Prime Minister Malcolm Turnbull has put New Zealand's latest offer to resettle some of the refugees languishing on Manus Island on the backburner, as a conservative MP broke ranks to declare the government should reconsider.
As the Manus Island detention centre stand-off entered its fifth day, Mr Turnbull held talks with New Zealand Prime Minister Jacinda Ardern in Sydney, where she formally extended to Mr Turnbull the offer to take in 150 people. "The offer is very genuine and remains on the table," she said.
But Mr Turnbull said Australia remained focused on the US refugee resettlement deal, which has so far resulted in 54 people being resettled. The US deal covers up to 1250 people but US President Donald Trump dislikes it and vetting is taking a long time.
"In the wake of that deal obviously we can consider other ones," Mr Turnbull said. "We thank New Zealand for making an offer - we are not taking it up at this time."
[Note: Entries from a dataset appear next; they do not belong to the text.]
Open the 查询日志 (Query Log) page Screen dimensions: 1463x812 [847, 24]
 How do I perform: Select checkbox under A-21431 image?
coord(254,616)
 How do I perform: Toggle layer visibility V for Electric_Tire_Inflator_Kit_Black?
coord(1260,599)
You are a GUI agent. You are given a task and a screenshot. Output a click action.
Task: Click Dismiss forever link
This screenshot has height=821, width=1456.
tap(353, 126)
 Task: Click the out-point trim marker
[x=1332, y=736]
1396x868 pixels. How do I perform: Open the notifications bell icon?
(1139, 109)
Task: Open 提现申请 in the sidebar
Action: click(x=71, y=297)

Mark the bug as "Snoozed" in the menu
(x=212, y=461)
New Zealand first made its offer to Julia Gillard's government in 2013 but it has been rejected by both Labor and the Coalition. Opposition Leader Bill Shorten has now called on Mr Turnbull to accept it, saying it is similar to the US deal.
Mr Turnbull's meeting with Ms Ardern came as former Liberal immigration minister Kevin Andrews said the government should reconsider.
"We have an intractable problem at the present time," he told Sky News. "Yes, the United States are going to accept some of these people but there is still a large number there. It's a difficult problem, I know that, but we should not rule out any particular solution to it."
Others in the government fear a deal with NZ could serve as a "pull factor" by helping people smugglers drum up business.
Mr Andrews' intervention came as Immigration Minister Peter Dutton hit back at a Greens MP who branded him a "terrorist" over the government's treatment of the nearly 600 men on Manus Island involved in the tense stand-off with PNG authorities. The men have barricaded themselves in the detention facility, which was officially closed last week, refusing to move into the community because they fear they will be attacked by locals.
Food, water and electricity have been cut off. At a pro-refugee rally on Saturday and then on social media, Greens MP Adam Bandt said Mr Dutton used violence and threatened lives for political purposes: "If terrorism is using violence to threaten lives for political purposes, then yes, Peter Dutton is a terrorist."
Mr Dutton brushed off the "disappointing" comments.
"The Australian government has stopped deaths at sea, we've got every child out of detention. Mr Bandt, when he was in government with Julia Gillard, presided over 50,000 people coming on 800 boats and 1200 people drowned at sea.
"I've not had a single person drown at sea on my watch."
During a TV appearance on Sunday, Greens Leader Richard Di Natale backed his MP, but would not repeat the "terrorist" charge, saying instead: "Amnesty International has said that Peter Dutton presides over a regime that tortures people."
The Department of Immigration and Border Protection has said the men have been offered alternative accommodation options, with healthcare and security available at three new centres in the town of Lorengau; this applies both for the 447 men who have been confirmed as refugees and the 140 men who have been classified as non-refugees.
On Thursday, the UN Refugee Agency said one of the new centres did not have electricity or water connected.